Direnme Kararının Temyizi:
10. Direnme kararı süresi içinde taraf vekilleri tarafından temyiz edilmiştir.

II. UYUŞMAZLIK
11. Direnme yolu ile Hukuk Genel Kurulu önüne gelen uyuşmazlık; somut olayda,
(1-) Mobbing nedeniyle mahkemece hüküm altına alınan manevi tazminat miktarının fazla olup olmadığı;
(2-) Mobbing nedeniyle iş sözleşmesini haklı nedenle fesheden ve kıdem tazminatı hüküm altına alınan davacının “Çalışma Saatleri, İşe Gitmeme ve Diğer Konular Hakkında Yönetmelikler” gereği beş yıllık hizmet süresini tamamlayan çalışanın isteği ile istifası hâlinde kıdem tazminatı esas alınarak hesaplanacağı kararlaştırılan istifa ödentisine de hak kazanıp kazanamadığı;
noktalarında toplanmaktadır.

III. GEREKÇE
A. (1) numaralı uyuşmazlık yönünden;
12. Uyuşmazlığın çözümü açısından öncelikle konuyla ilgili yasal düzenlemelerin irdelenmesinde yarar vardır.
13. Manevi zarar, kişilik değerlerinde oluşan objektif eksilmedir. Duyulan acı, çekilen ızdırap manevi zarar değil, onun görüntüsü olarak ortaya çıkabilir.
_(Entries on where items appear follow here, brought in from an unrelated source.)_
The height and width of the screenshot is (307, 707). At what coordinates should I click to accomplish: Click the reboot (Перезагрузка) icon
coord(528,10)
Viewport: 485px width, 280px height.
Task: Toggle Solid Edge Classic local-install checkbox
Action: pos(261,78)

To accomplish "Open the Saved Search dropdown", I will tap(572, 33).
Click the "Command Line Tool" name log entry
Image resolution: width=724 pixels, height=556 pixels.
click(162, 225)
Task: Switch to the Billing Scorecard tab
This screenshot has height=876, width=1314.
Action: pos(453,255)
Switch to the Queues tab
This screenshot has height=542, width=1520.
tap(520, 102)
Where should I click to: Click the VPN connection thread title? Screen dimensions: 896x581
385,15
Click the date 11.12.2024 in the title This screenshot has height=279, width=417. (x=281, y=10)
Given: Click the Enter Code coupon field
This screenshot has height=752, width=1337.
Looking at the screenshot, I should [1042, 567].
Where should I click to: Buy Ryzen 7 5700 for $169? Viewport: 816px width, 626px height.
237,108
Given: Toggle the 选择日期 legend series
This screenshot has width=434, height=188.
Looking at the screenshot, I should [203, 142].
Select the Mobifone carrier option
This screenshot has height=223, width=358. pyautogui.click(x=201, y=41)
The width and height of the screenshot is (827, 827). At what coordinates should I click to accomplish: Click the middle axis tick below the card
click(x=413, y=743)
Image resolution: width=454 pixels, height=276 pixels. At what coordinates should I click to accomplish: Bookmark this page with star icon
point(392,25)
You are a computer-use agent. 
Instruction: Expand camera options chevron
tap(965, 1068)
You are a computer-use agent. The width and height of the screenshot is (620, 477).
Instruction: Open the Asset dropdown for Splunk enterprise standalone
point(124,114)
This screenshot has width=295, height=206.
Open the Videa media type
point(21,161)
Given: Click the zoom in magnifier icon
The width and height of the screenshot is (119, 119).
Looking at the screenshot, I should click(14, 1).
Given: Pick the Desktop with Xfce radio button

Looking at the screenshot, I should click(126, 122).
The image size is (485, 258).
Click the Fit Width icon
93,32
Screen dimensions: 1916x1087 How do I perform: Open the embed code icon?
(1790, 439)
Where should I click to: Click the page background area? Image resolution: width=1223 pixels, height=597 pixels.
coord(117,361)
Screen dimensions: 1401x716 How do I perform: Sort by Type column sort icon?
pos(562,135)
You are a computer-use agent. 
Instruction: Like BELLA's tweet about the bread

Acı ve elemin manevi zarar olarak nitelendirilmesi sonucu, tüzel kişileri ve bilinçsizleri; öte yandan, acılarını içlerinde gizleyenleri tazminat isteme haklarından yoksun bırakmamak için yasalar manevi tazminat verilebilecek bazı olguları özel olarak düzenlemiştir.
14. Bunlar kişilik değerlerinin zedelenmesi 4721 sayılı Türk Medeni Kanunu (TMK m. 24), isme saldırı (TMK m.26), nişan bozulması (TMK m.121), evlenmenin butlanı (TMK m.158/2), boşanma (TMK m.174/2), bedensel zarar ve ölüme neden olma 818 sayılı Borçlar Kanunu (BK m.47) durumlarından biri ve kişilik haklarının zedelenmesi (BK m.49) olarak sıralanabilir.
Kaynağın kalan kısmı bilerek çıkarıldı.